Your objective: Each line in the material below, starting at the one that contains "Viewport: 1568px width, 634px" and ending at the one that contains "Task: Close the Create affiliate link modal", should be repeated exactly; the pictures should not.

Provided material:
+ + + + +

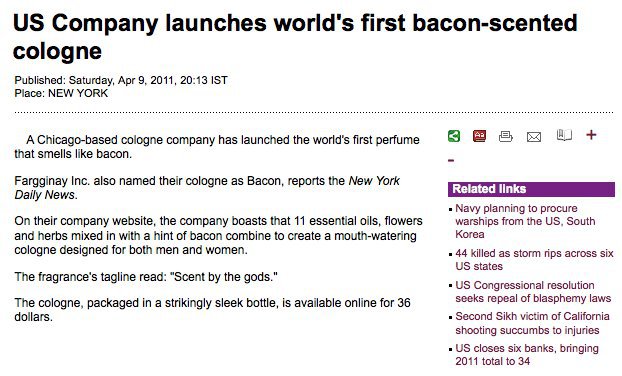
Task: Click the bacon-scented cologne headline
Action: coord(295,37)
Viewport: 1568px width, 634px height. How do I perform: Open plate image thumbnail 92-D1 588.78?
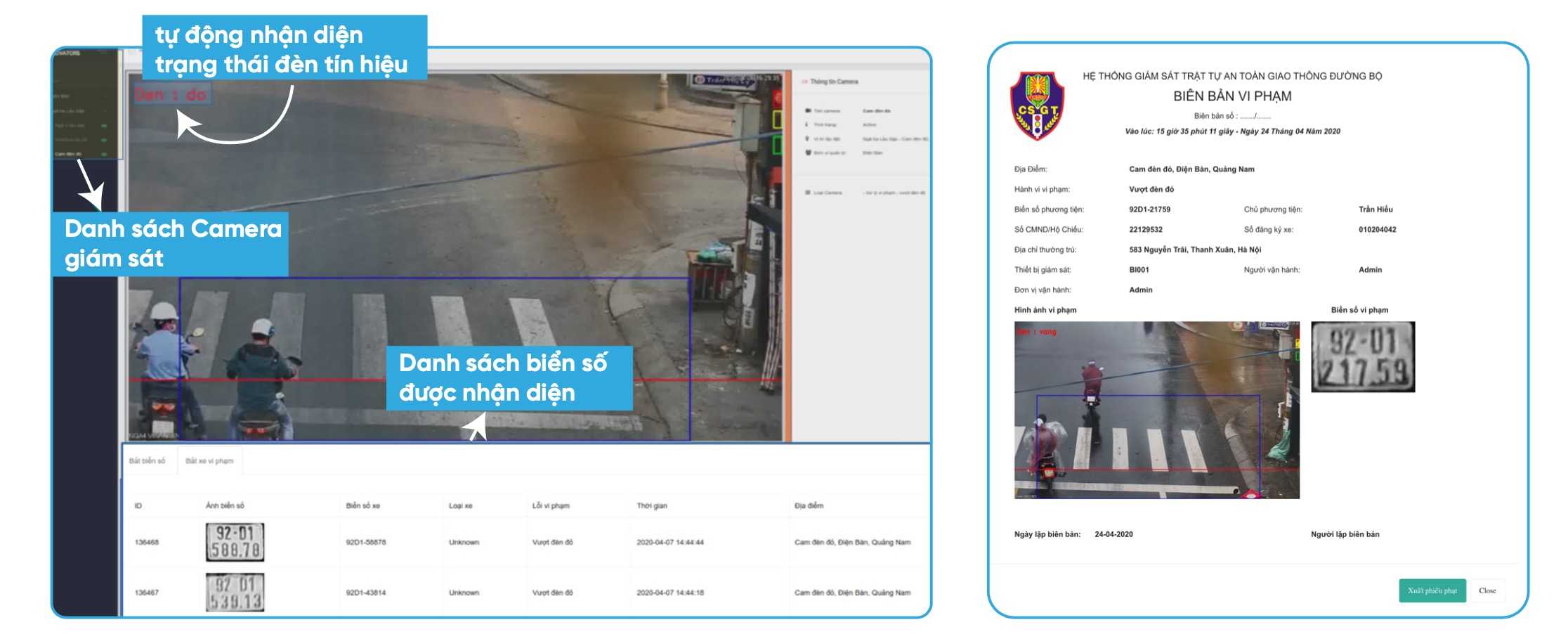click(235, 542)
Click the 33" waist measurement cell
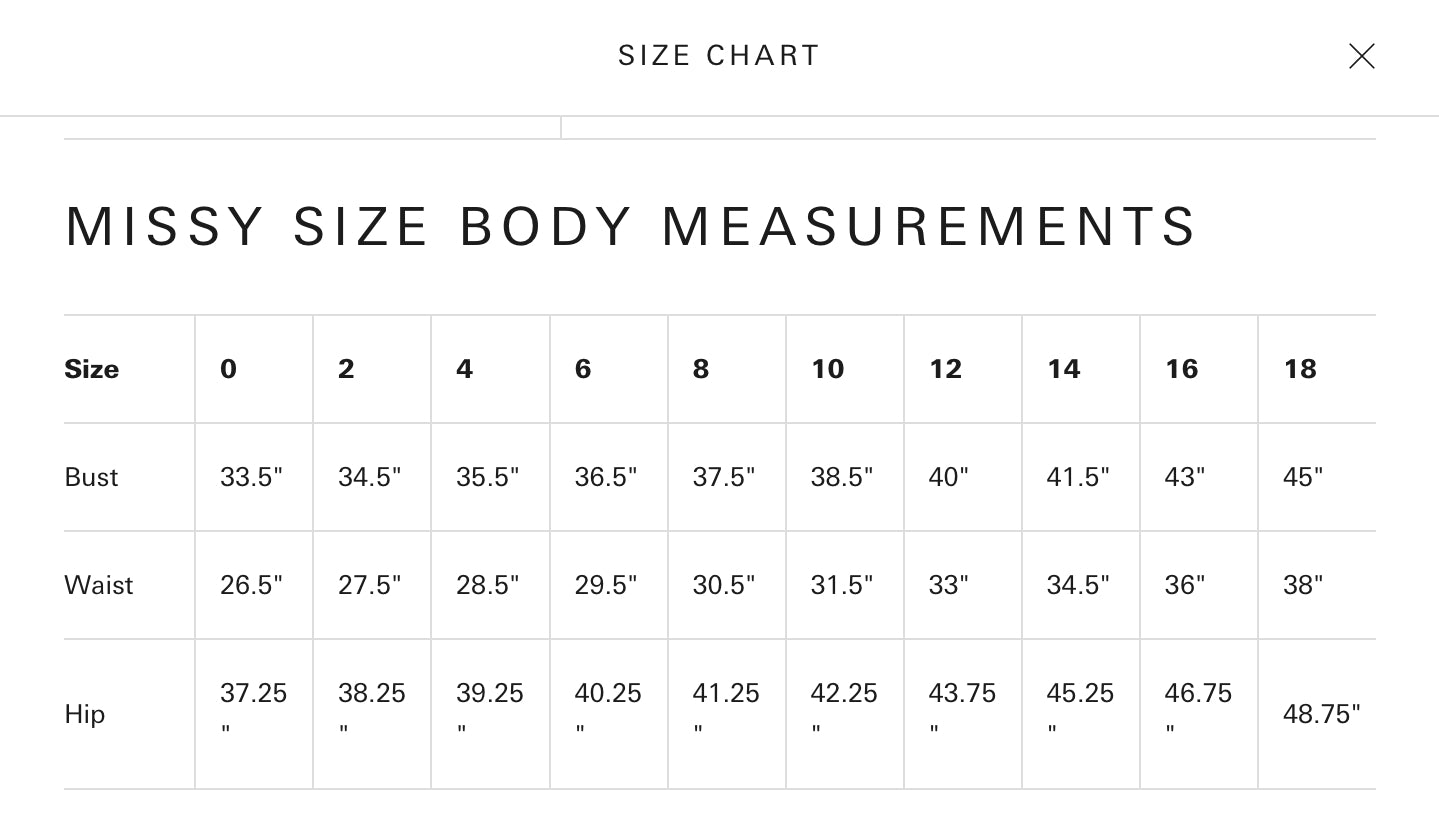1439x837 pixels. (x=949, y=585)
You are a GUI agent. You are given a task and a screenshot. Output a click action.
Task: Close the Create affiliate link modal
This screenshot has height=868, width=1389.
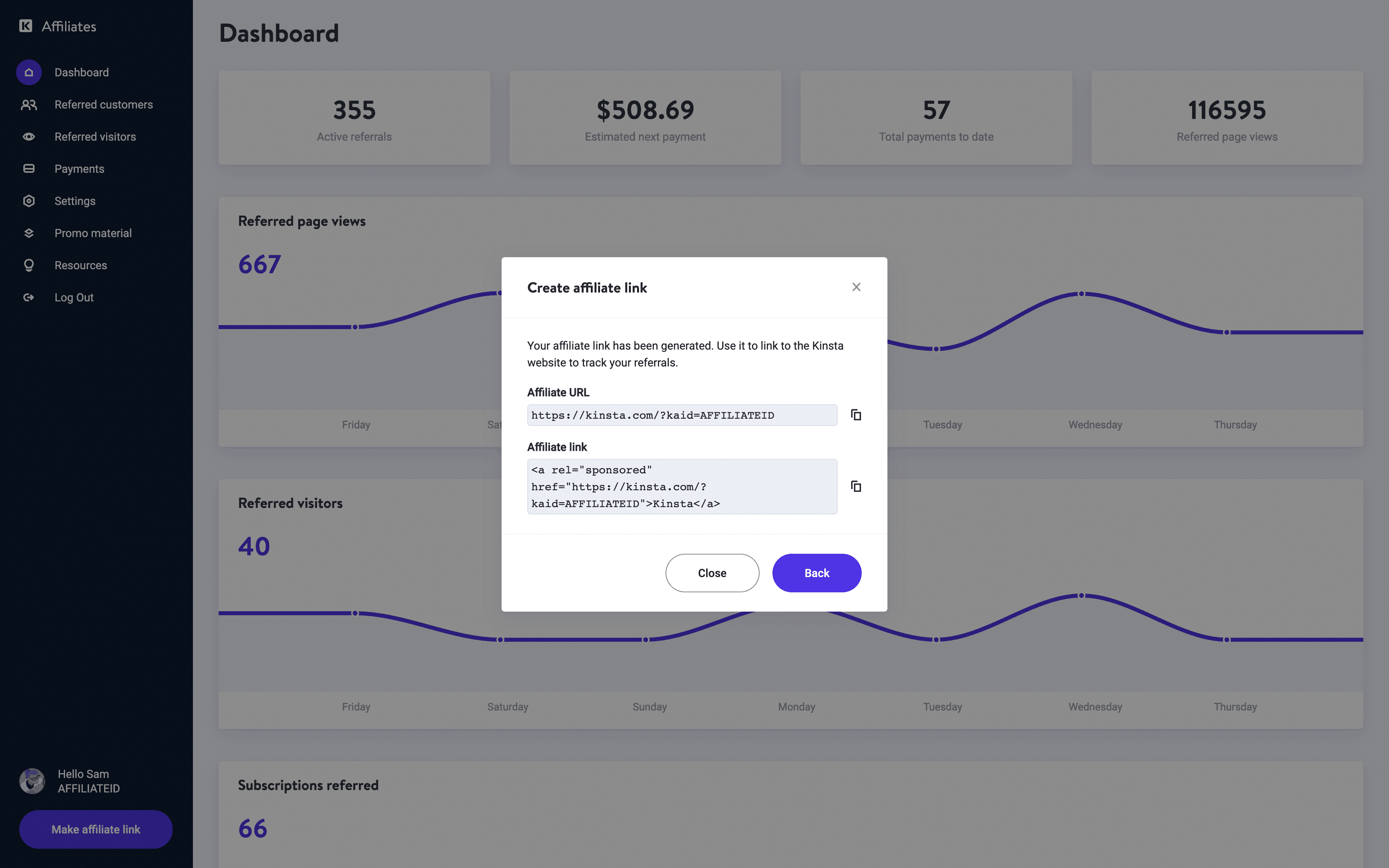pyautogui.click(x=857, y=287)
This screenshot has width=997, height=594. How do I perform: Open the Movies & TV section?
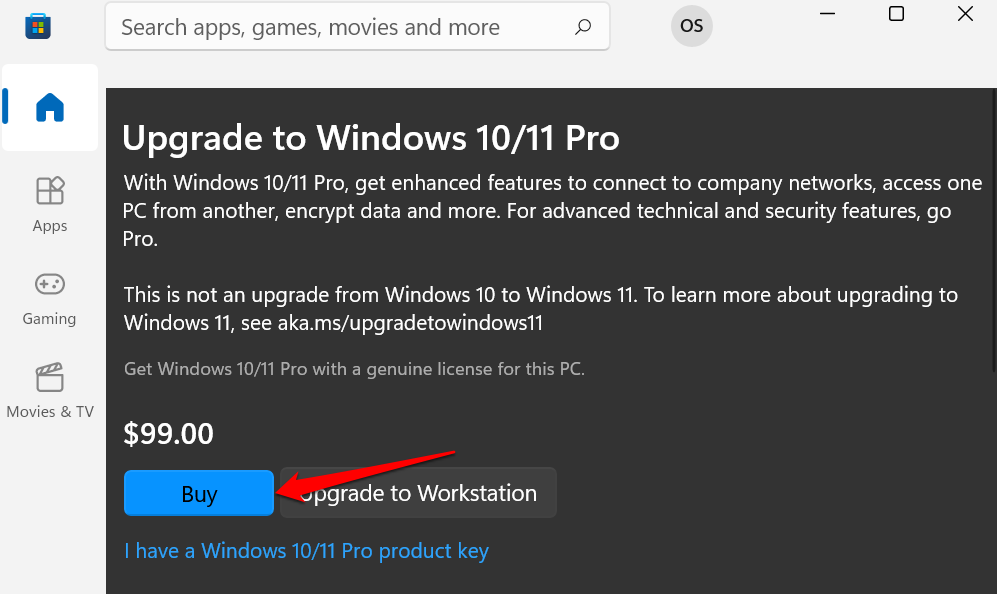click(50, 391)
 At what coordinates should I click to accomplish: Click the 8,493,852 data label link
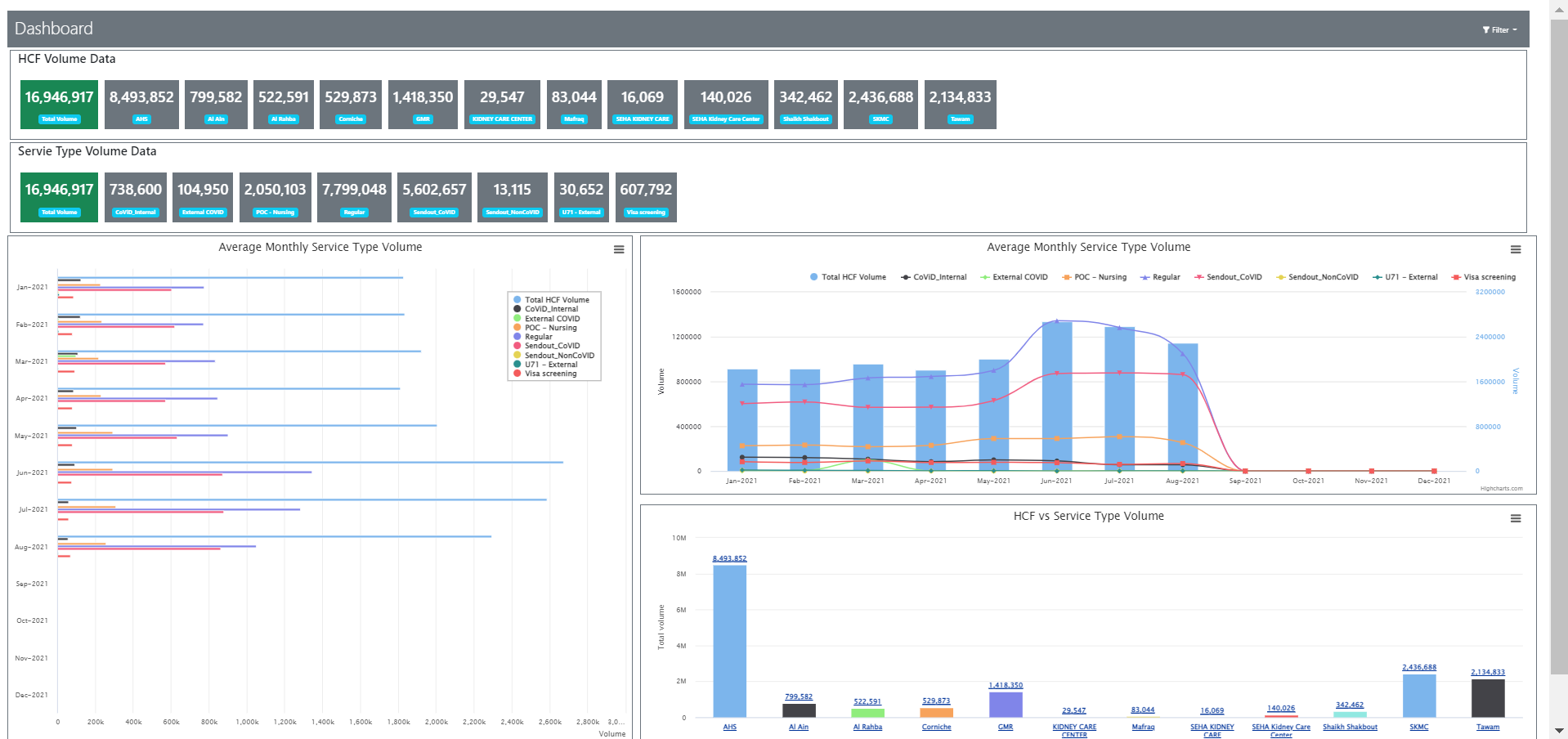click(729, 558)
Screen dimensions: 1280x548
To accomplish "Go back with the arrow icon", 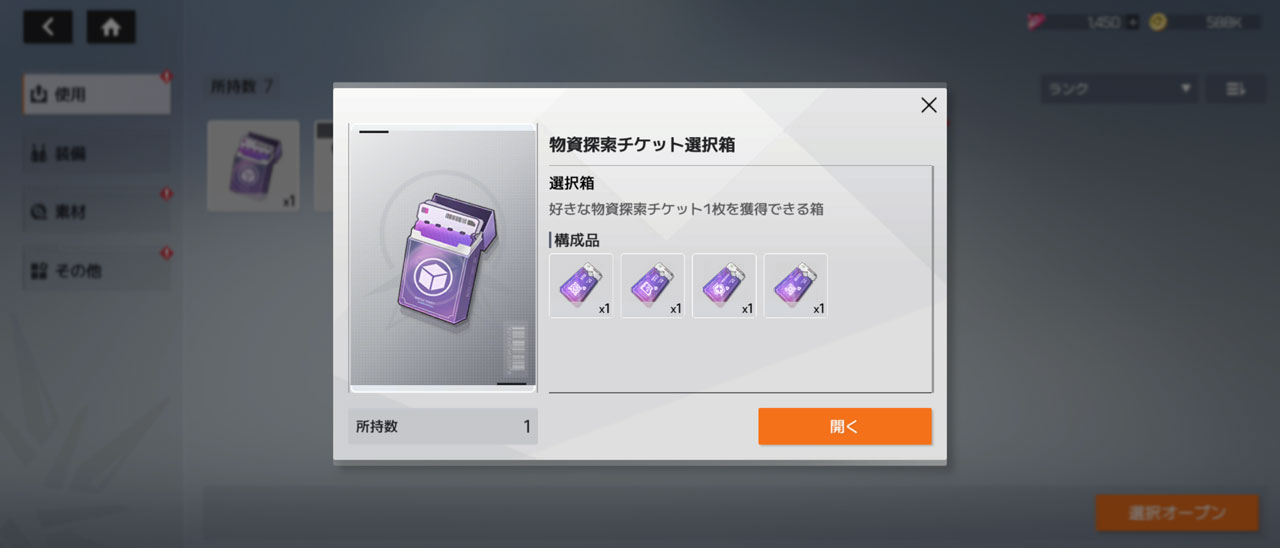I will tap(48, 27).
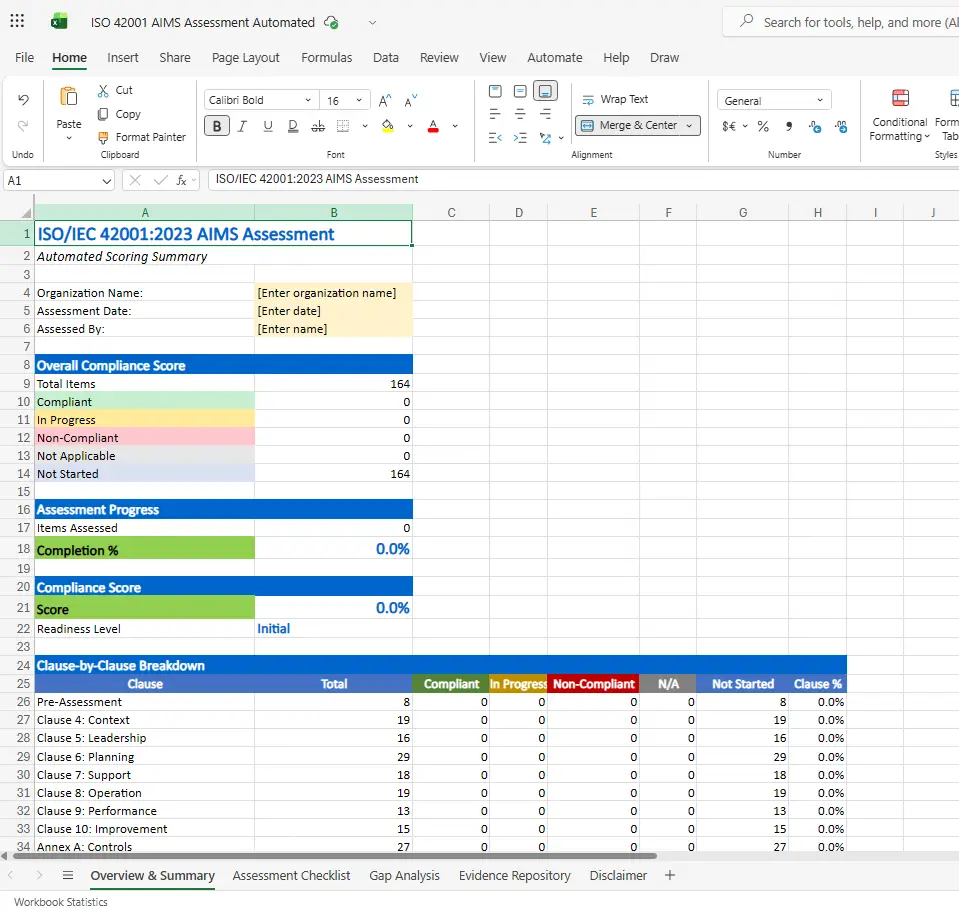Click the Format Painter brush icon
Viewport: 959px width, 911px height.
[103, 137]
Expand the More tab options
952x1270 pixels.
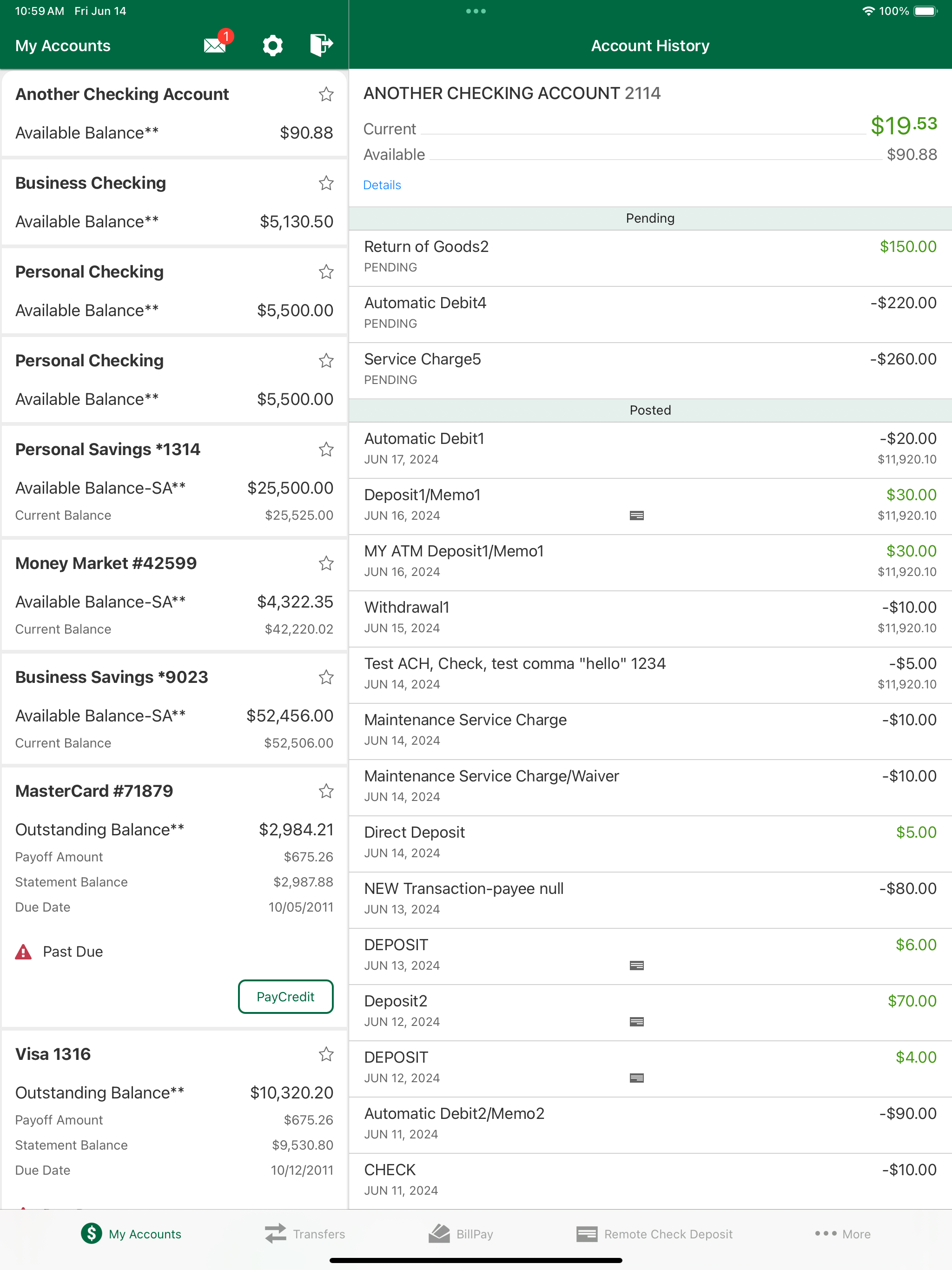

+ + + + +

Response area:
Viewport: 1568px width, 634px height. How do I perform: Open plate image thumbnail 92-D1 588.78?
click(235, 542)
Click the 33" waist measurement cell
1439x837 pixels. (x=949, y=585)
You are a GUI agent. You are given a task and a screenshot. Output a click action.
Task: Close the Create affiliate link modal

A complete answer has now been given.